On the morning of the experiment, participants arrived at the laboratory at 8:30 a.m. and completed self-report measures of state affect using the Positive and Negative Affect Schedule (PANAS; Watson, Clark, & Tellegen, 1988). Blood samples (6 ml) were taken for baseline measurements of plasma tryptophan. Participants then drank the amino-acid drinks over 30 min and occupied themselves with reading or watching television. Five hours later, immediately prior to the start of the resource-dilemma game, follow-up measures of state affect were taken, as well as a second blood sample.

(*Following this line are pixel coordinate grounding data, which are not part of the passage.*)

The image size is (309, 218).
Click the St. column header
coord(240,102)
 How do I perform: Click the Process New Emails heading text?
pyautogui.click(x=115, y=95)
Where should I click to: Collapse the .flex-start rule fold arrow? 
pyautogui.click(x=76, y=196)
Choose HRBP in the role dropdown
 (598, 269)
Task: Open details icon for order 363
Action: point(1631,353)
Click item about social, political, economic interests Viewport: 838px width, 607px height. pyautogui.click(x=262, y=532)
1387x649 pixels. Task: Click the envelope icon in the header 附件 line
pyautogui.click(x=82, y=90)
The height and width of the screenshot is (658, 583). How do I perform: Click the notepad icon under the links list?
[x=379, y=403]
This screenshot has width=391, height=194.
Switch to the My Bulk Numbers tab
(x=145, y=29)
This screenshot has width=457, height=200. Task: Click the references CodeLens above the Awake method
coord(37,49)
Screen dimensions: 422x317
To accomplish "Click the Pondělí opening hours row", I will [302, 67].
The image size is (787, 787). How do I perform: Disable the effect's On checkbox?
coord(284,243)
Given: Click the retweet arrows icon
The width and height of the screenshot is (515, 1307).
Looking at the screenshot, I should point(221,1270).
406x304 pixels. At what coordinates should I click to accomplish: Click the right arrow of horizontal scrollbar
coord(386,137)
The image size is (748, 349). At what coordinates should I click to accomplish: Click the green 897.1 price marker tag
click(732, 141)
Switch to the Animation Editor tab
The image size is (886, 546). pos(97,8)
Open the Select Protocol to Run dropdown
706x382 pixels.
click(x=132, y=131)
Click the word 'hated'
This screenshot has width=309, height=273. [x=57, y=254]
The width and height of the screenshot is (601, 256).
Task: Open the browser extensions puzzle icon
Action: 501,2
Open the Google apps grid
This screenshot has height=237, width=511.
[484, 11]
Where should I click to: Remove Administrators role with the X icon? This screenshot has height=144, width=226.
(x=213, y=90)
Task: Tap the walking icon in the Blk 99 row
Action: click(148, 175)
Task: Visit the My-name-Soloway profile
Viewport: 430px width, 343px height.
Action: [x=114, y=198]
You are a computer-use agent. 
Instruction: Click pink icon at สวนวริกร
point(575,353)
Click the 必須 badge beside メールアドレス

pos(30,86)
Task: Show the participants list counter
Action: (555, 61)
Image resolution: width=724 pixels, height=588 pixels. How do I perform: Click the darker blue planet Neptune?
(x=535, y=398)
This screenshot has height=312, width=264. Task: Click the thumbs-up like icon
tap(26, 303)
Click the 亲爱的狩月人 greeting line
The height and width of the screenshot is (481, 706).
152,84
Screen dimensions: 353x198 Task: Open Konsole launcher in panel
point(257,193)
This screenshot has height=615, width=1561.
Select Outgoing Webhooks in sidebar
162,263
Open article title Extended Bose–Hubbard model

All four players (i.e., the participant and three confederates) sat at separate workstations around a pentagonal table, with each person’s position identified by labels (A, B, C, and D). The experimenter sat at the fifth workstation (Fig. 1a). Each workstation contained a computer terminal, and dividers concealed other players’ displays and keyboard finger movements (Fig. 1b) but not their faces. First names of players, but no other information, were known among the group before the game began. To enhance the deception that the other three players of the game were genuine, we trained participants alongside one opposite-gender confederate but informed them that the two remaining players (one male, one female) were being trained elsewhere. This procedure avoided both the possibly unhelpful effects of being instructed as part of a larger group (e.g., by making it easier for participants to ask questions) and improved the believability of the game by making participants aware of confederates’ involvement before they took their seats for the game proper. All groups included two male and two female players.

Fig. 1.

Setup of the multiplayer resource-dilemma game and an example harvesting opportunity. The photographs show (a) the positions of the four players (a participant and three confederates) around the workstation where the game was played and (b) a single participant viewing an example display. In the example harvesting opportunity (c), the letter A indicates the position of the participant at the workstation; the three confederates are represented by B, C, and D, respectively. Throughout the game, the current value of the resource was shown in the center of the pentagon. During the harvesting phase (left panel), participants had 5 s to choose how much to harvest from the resource and enter that amount in the box marked “Select your take:.” This was followed by the 1.5-s observation phase (middle panel), in which the amount each player chose was displayed in red next to his or her identifying letter, and then the participant’s chosen amount was added to his or her total points. The resource was then partially replenished (right panel). Replenishment was signaled by a mauve border appearing around the pentagon and the sounding of a 0.5-s tone.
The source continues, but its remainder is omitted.